Ross is in line to hit the pitch in the latest Leinster rugby match — er, sort of. A free kick for charity at halftime, in the O’Carroll-Kelly world of illusion, translates into a big, long-awaited break, and nothing is going to stand in his way: not his ex-con father Charles’ (Philip O’Sullivan) call for a family meeting, not his wide boy son Ronan’s (Laurence Kinlan) birthday, not even the opportunity to mercilessly, and sometimes cruelly, slag off his mum Fionnula (Susan FitzGerald). Add soon-to-be-ex wife Sorcha (Lisa Lambe) and half-sister Erika (Aoibhinn McGinnity) into the mix, and everyone is present and correct for Charles’ horrible announcement: Foxrock is about to be re-zoned, and the profits hoped to be reaped from the selling of the family home are doomed to be lessened even further. No one wants to pay top euro to live in Sandyford East, now do they?
Charles’ attempt to buy off a council member is put paid to by the entrance of a gunman (Gary Cooke). Wearing a Brian Cowen mask and toting a Glock, the attempted tiger kidnapping is, due to obvious reasons, a shadow of its former self: despite the threat of violence, the O’Carroll Kellys really don’t have all that much to lose, do they?
No, not really, and by extension, neither does the play itself. Expecting much of anything to be at stake is perhaps the mistake of a critic so newly debouched by the Dublin Theatre Festival. It comes as something of a culture shock to see a piece which, whilst undoubtedly pleasing to its audience, is so parochial as to be virtually unplayable anywhere else in the world. The jokes are so ‘in’ that anyone without even a nodding acquaintance with the names, places and behaviours involved would find themselves utterly adrift.
But, of course, for Ross et al, this IS the world, and would most likely have, like, a totally massive whatever! to any concerns outside their four Farrow & Ball’d walls. Joe Vanek’s set is perhaps the most successfully well-rounded player in the piece, from its recessed lighting to its fresh flowers in the hearth, stage right. Everything from the drinks trolley to the almost-garish throw pillows is pitch perfect and riding the crest of fashion that is due to crash on the shore of penury at any moment.
The performances, in the main, hit their required pitches as well. O’Sullivan is the embodiment of unrepentant yet avuncular corruption, and FitzGerald is his perfect foil of blow-dried, pastelled self-involvement. Lambe plays her one-note of blondeness with aplomb (and knowing what an accomplished comic actress she is, it seems a shame she’s not got much to do) and McGinnity clenches her jaw sexily as she throws shapes as the black-clad half-sister. None, however, oddly enough, seem to be giving the South Dublin accents their fullest welly, which would seem to be the whole point of the exercise.

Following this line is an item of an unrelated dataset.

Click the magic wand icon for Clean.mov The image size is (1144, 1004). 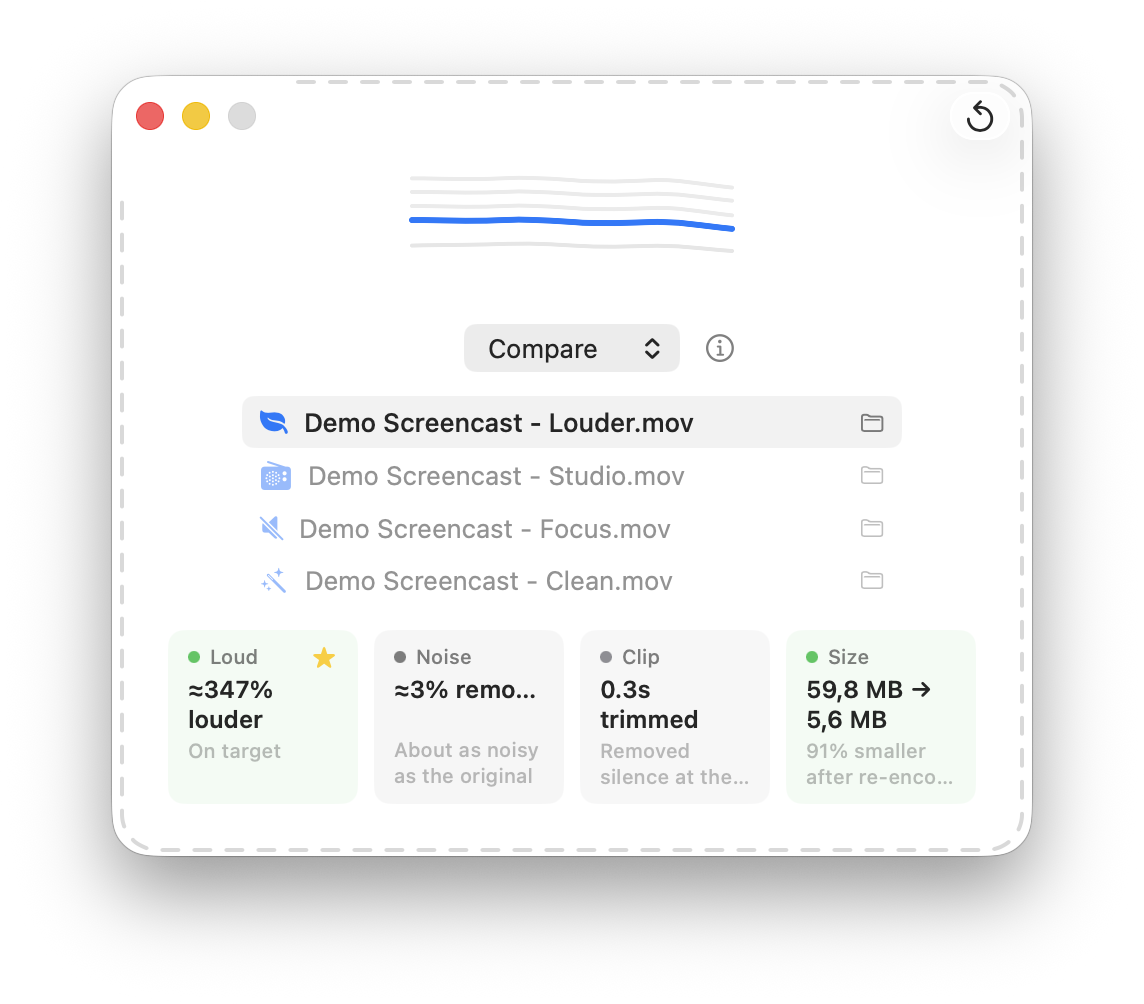274,581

It seems strange that Nolan, as the man himself, is so subdued - but he can’t do anything when he’s given so little to do, and it seems a strange choice of the text to sideline him to the degree that it does. Perhaps it is to set the stage for the advent of the son? Kinlan as Ronan is given the best lines, and add to that his unerring sense of timing, the young O’Carroll Kelly spawn was, without doubt, the crowd favourite by the time that big red curtain came down again.

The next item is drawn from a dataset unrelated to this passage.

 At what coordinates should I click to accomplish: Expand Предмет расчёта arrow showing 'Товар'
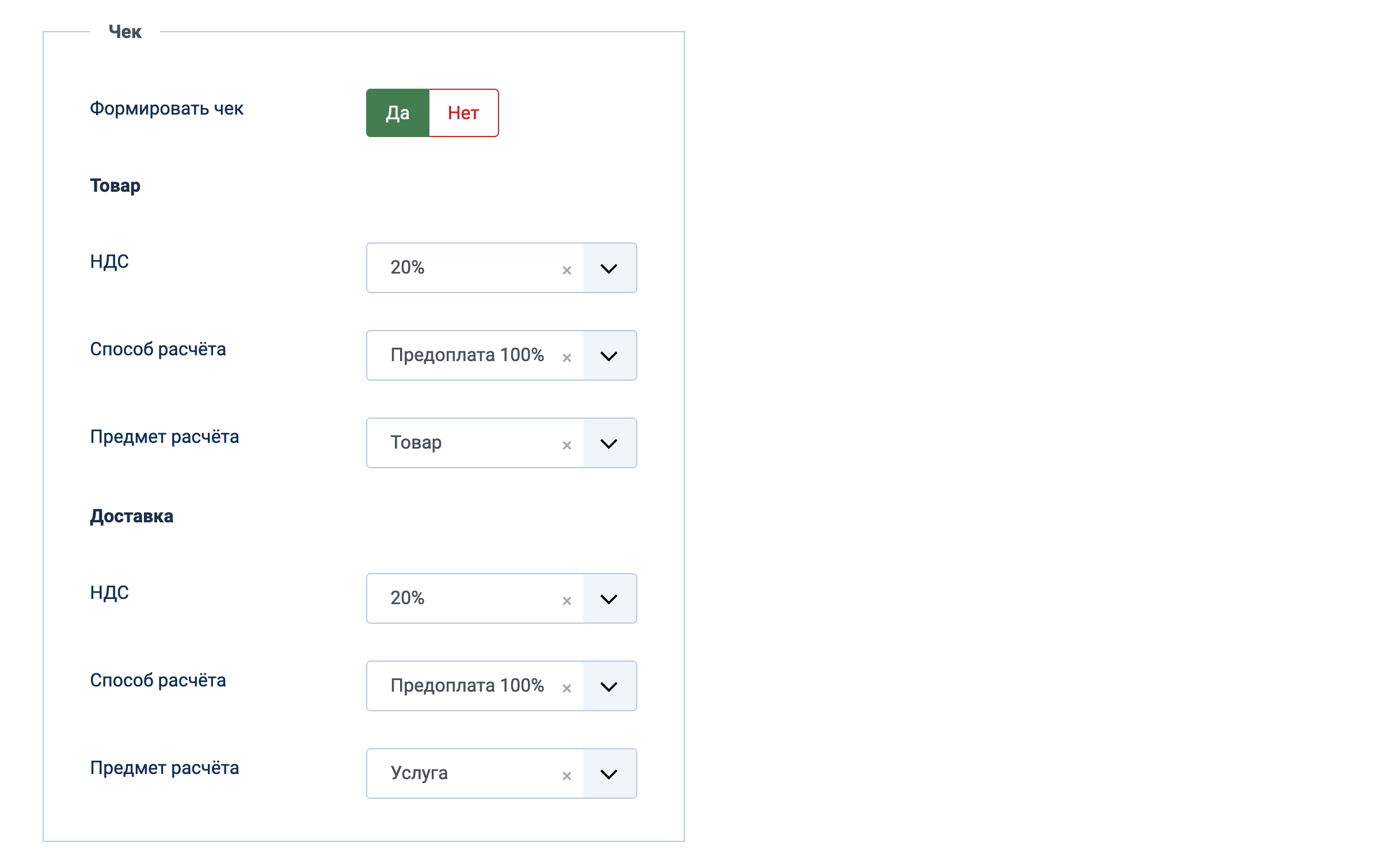pyautogui.click(x=609, y=443)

Is the play suggesting that the balance of power will soon be tipping in the direction of our friendly neighbourhood hoods? Given author Paul Howard’s grasp of what’s what, it’s not a huge stretch to make: all his audience needs do is to take a moment to look around itself and see how the recent influx of gun crime alone is escalating to such a degree that it makes the whole notion of a tiger kidnapping seem rather quaint. The world Howard is lampooning may very well be in actual danger, and not merely in peril of losing its fancy touches and expensive cars. This shift might be awfully difficult to stage in the manner to which Howard’s fans have become accustomed. But if it could be? Now, that would be zeitgeist.
Susan Conley is a writer and journalist.